• **Assignment**:
Omit every picture and output the rest of the records exactly as they are.

[Pixel coordinate grounding data]
○ ○ ○ ○ ○

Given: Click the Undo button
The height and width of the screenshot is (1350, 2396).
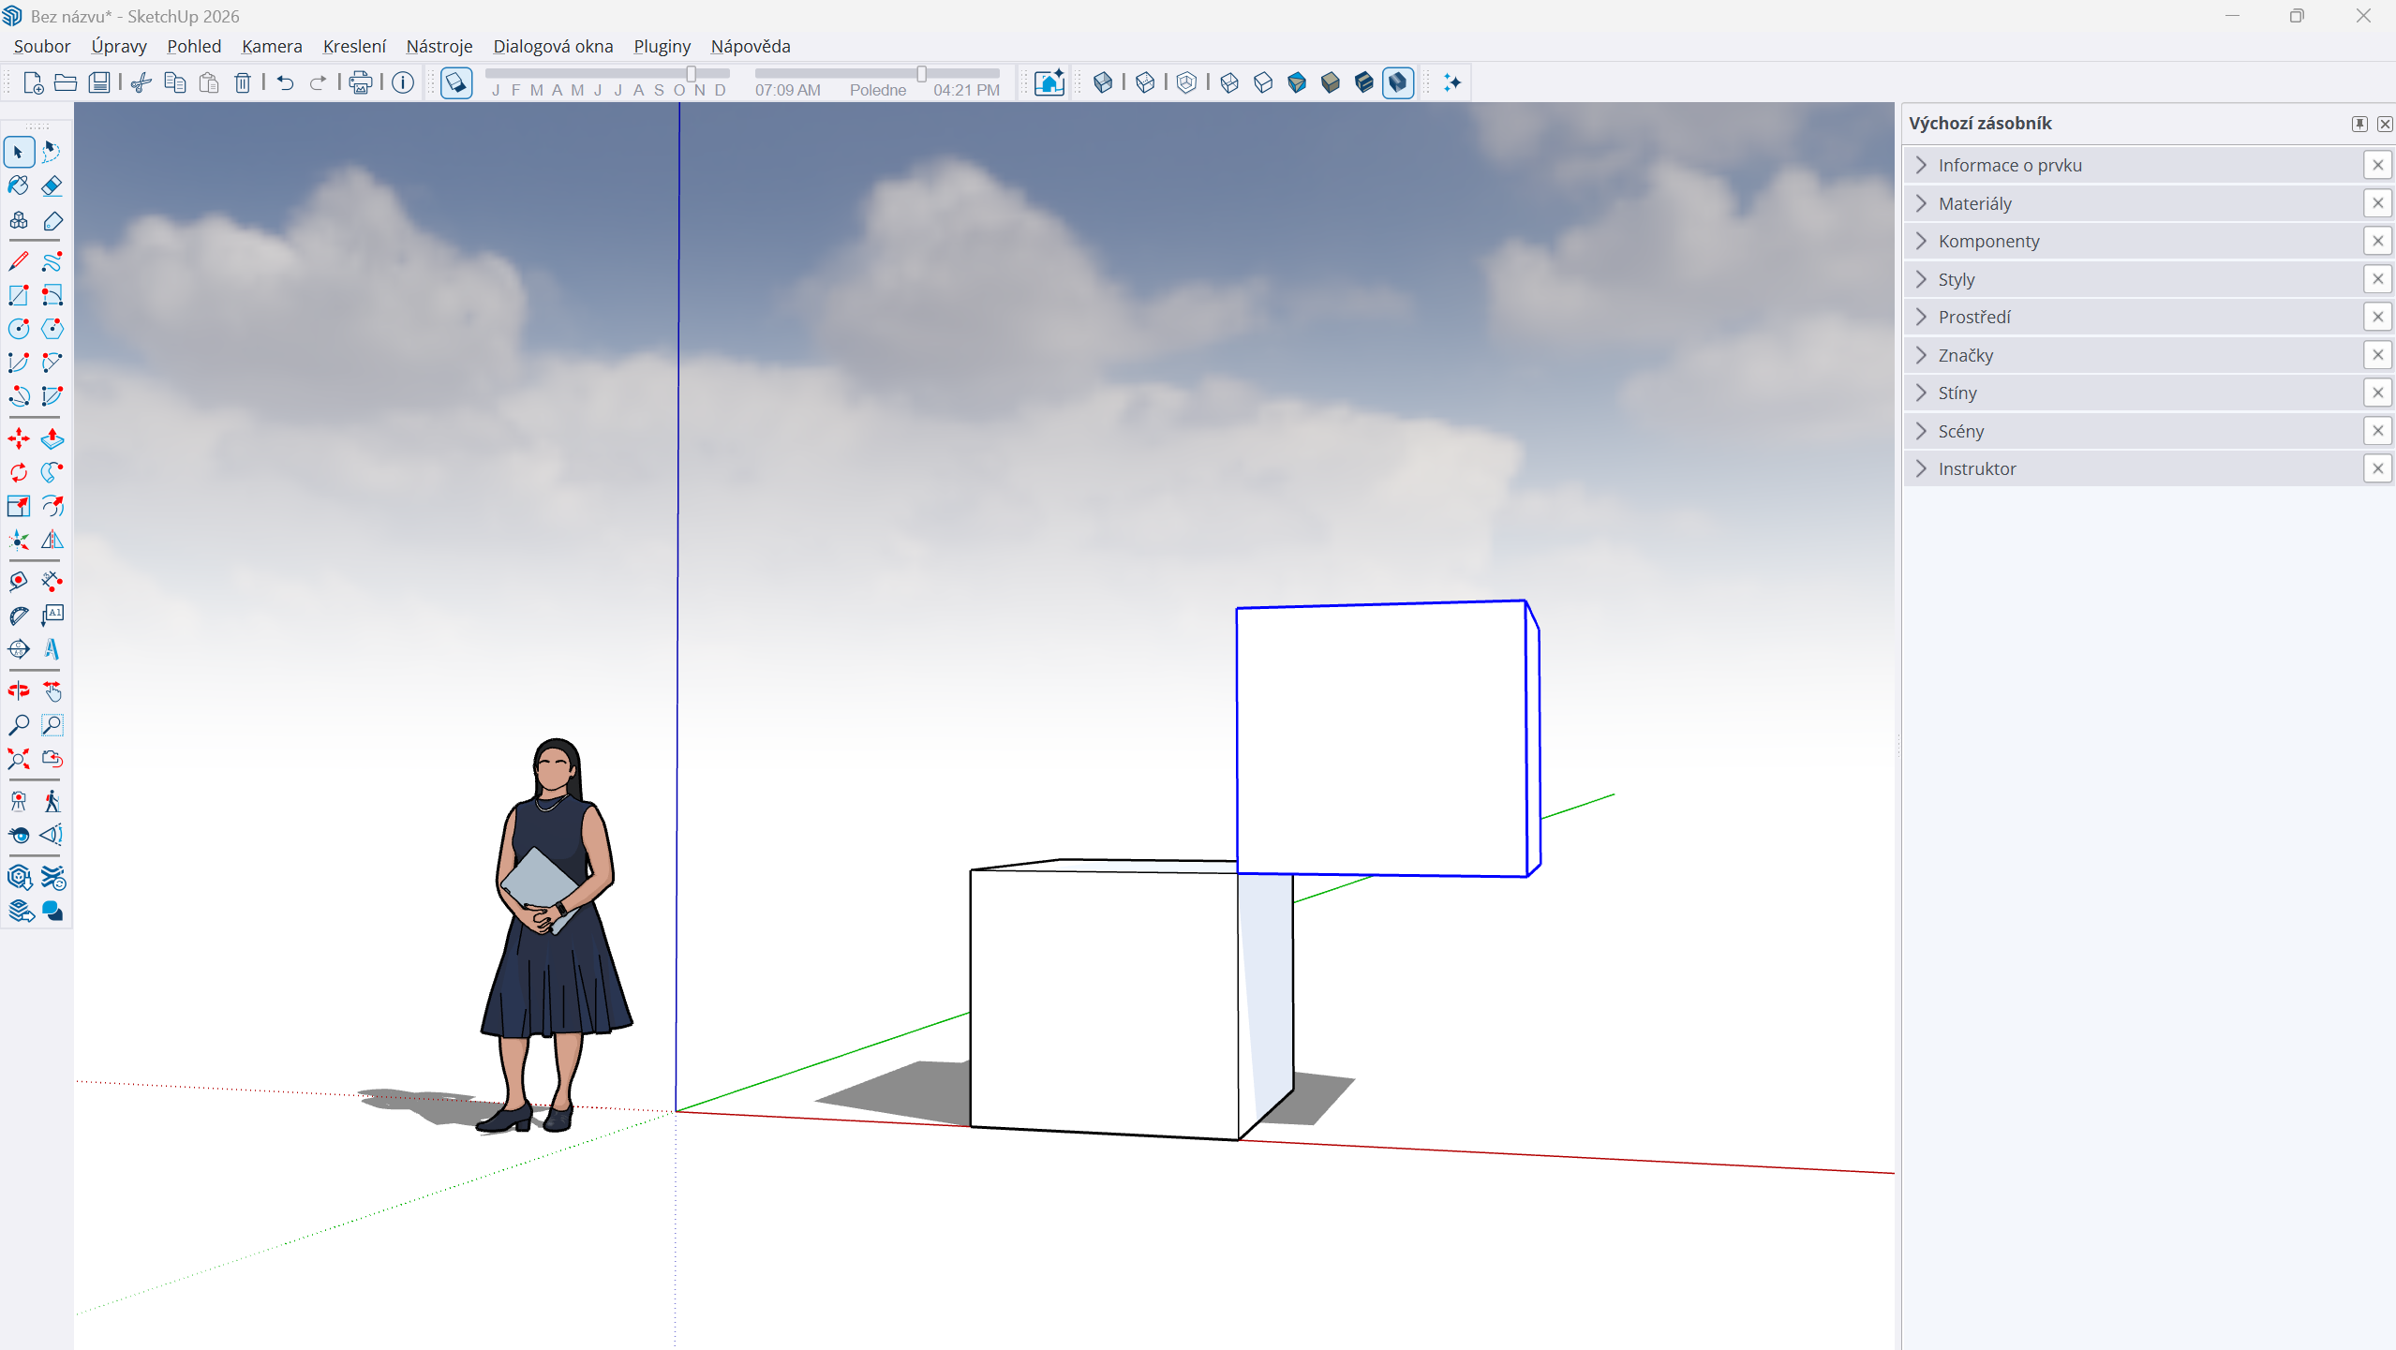Looking at the screenshot, I should pos(285,82).
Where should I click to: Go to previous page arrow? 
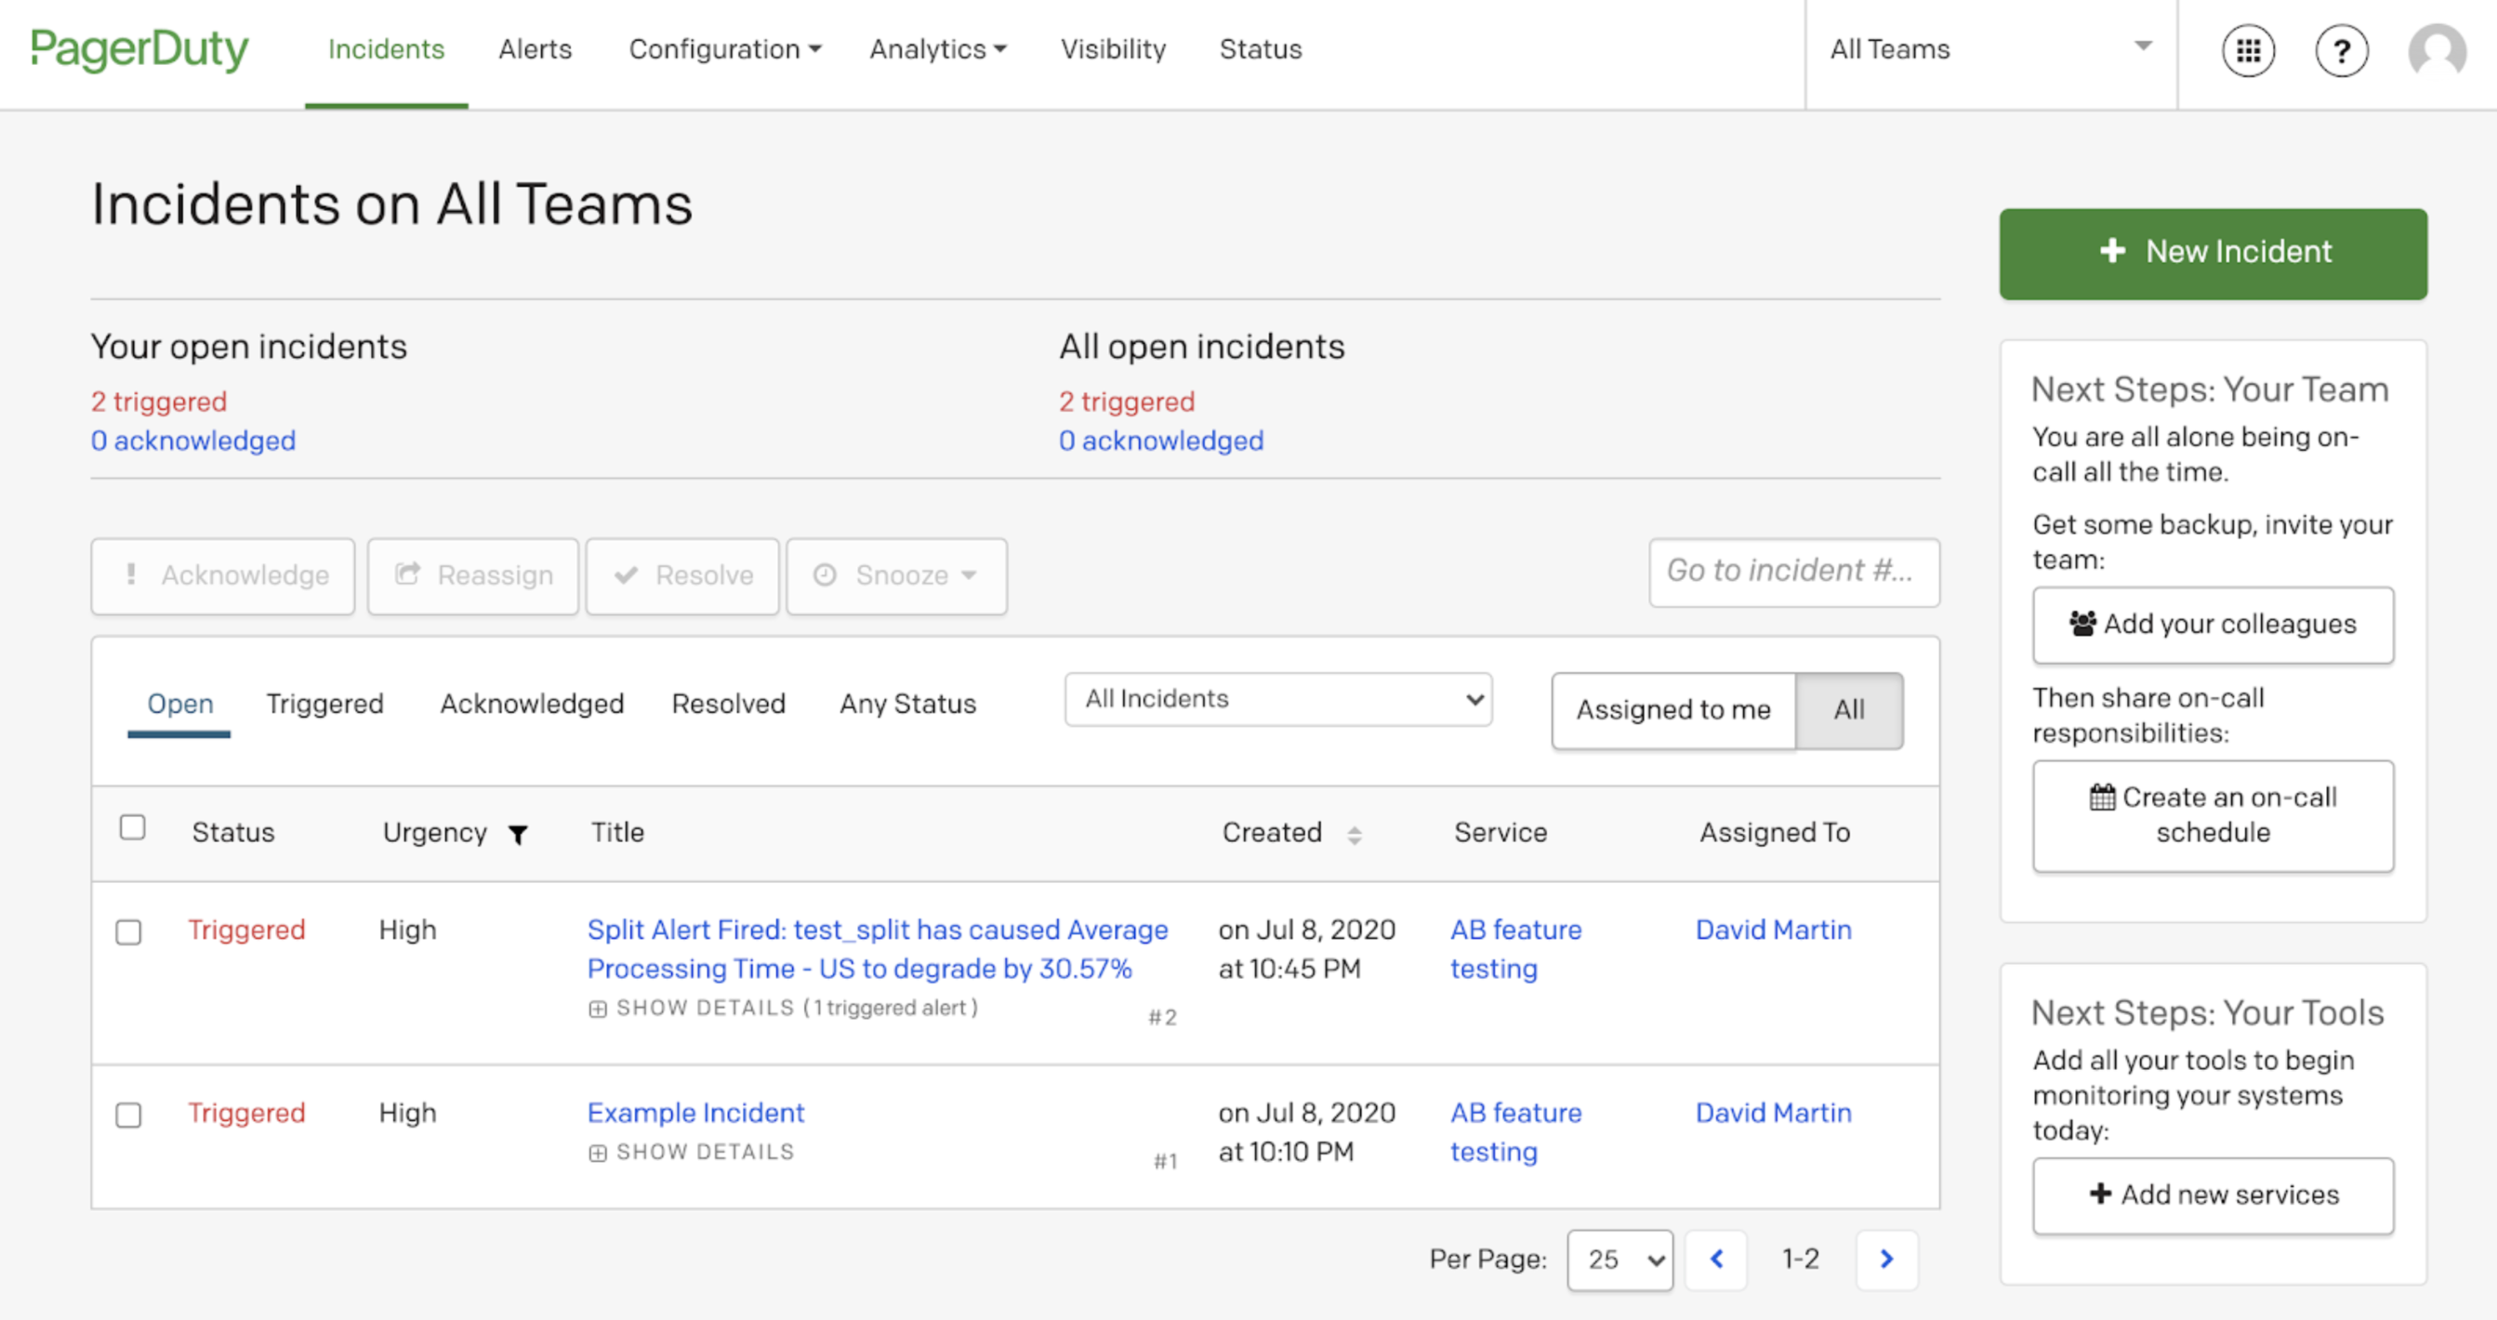(1716, 1259)
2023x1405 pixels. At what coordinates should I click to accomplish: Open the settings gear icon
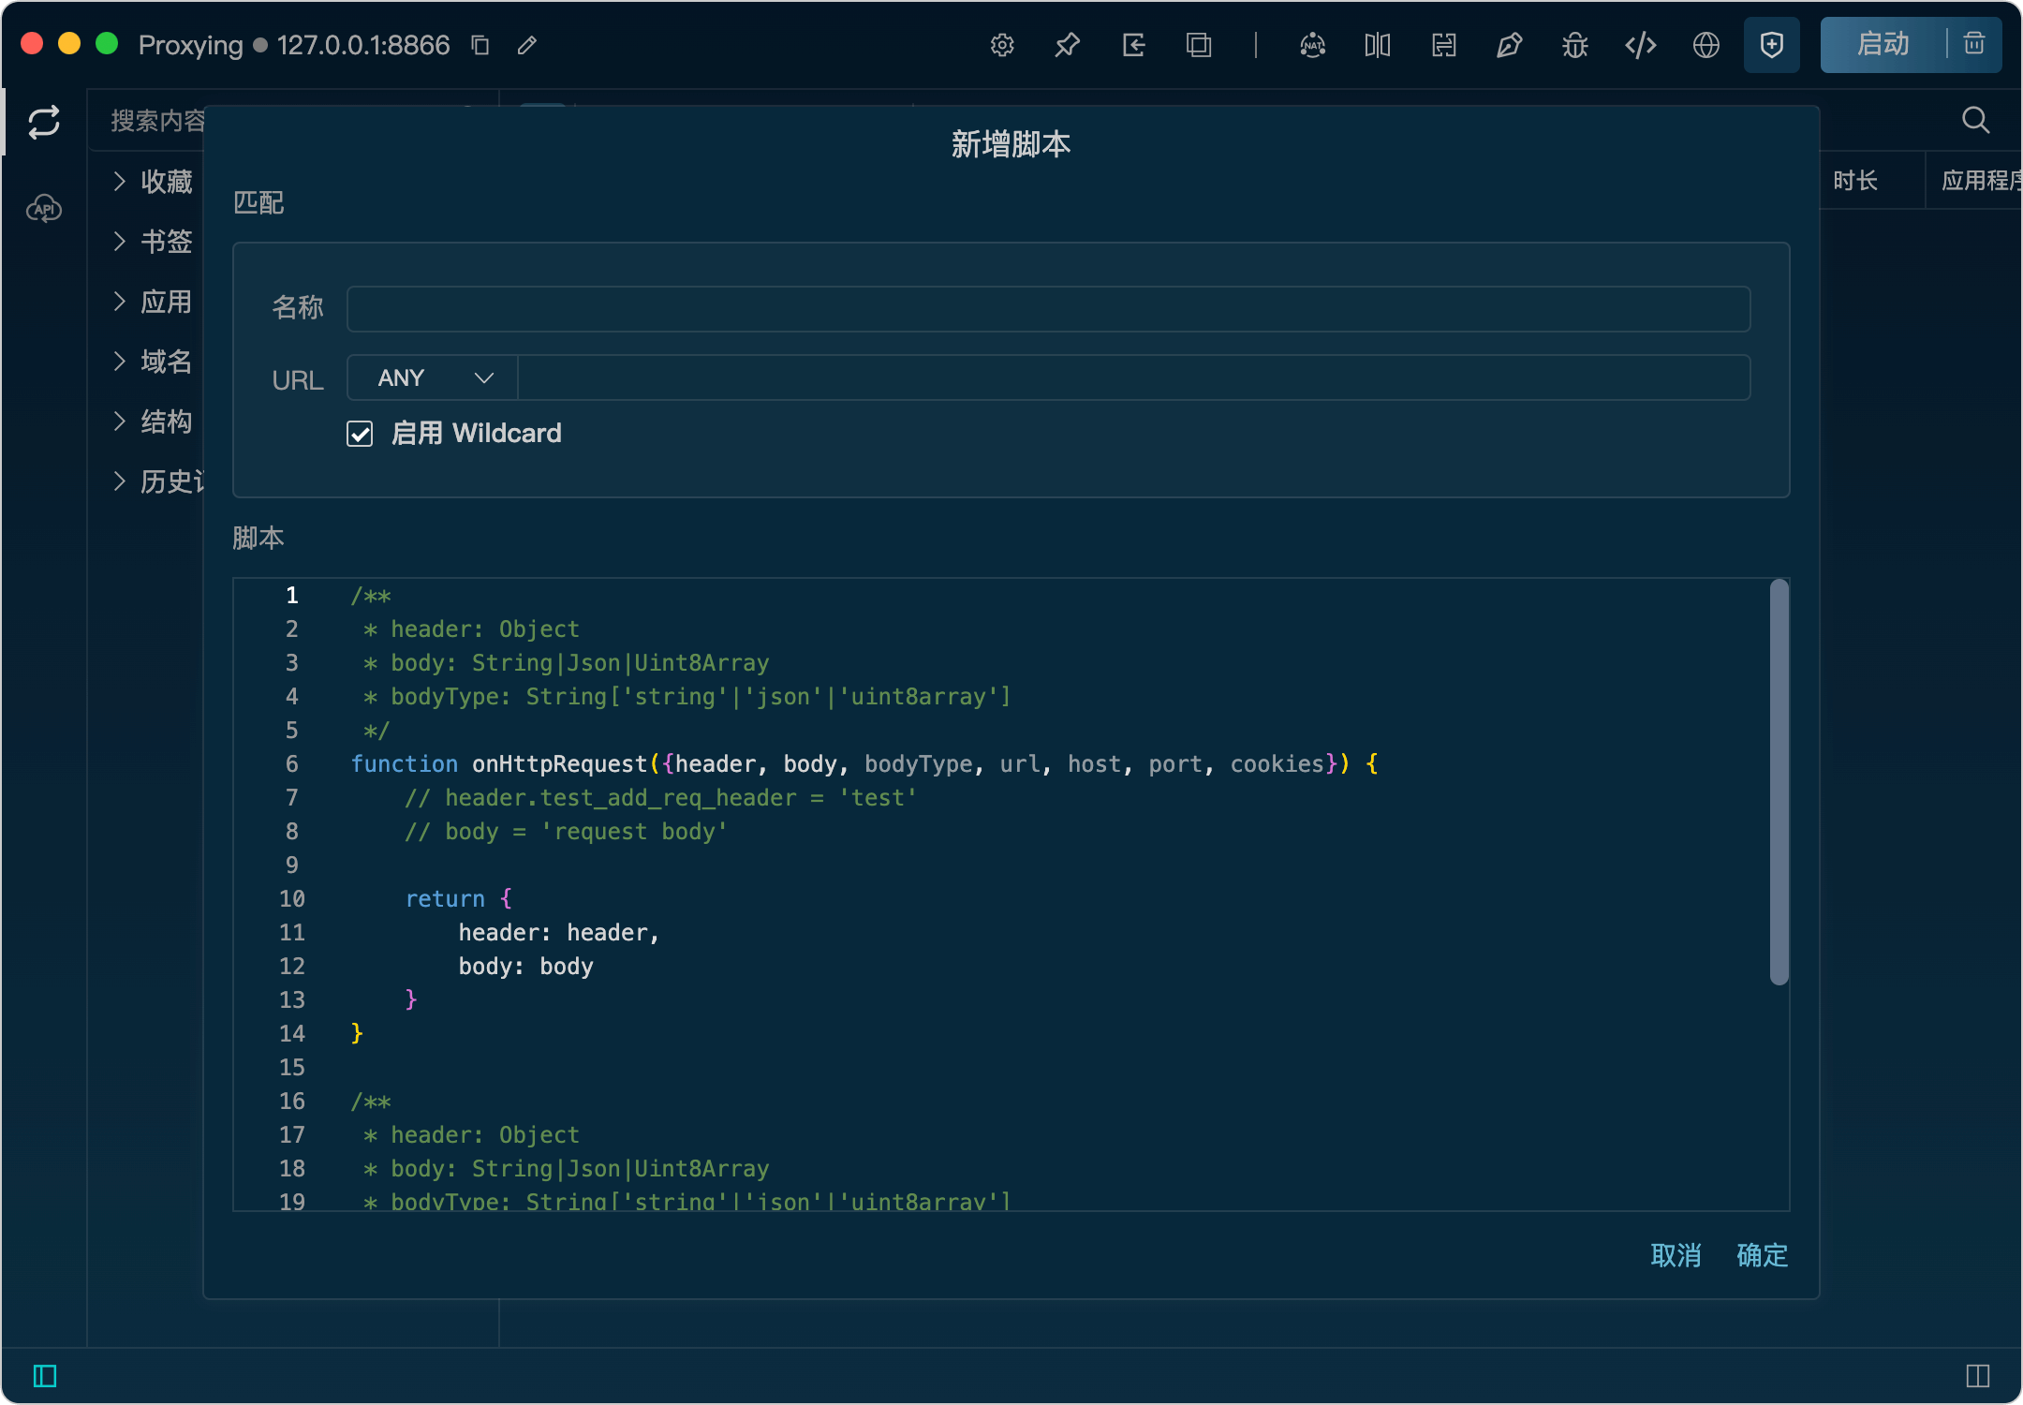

○ ○ ○ ○ ○

• **Output of the exercise**:
Given: Click the Undo button
The height and width of the screenshot is (1350, 2396).
Looking at the screenshot, I should pos(285,82).
Where should I click to: Go to previous page arrow? 
(1716, 1259)
2023x1405 pixels. At what coordinates should I click to accomplish: Open the settings gear icon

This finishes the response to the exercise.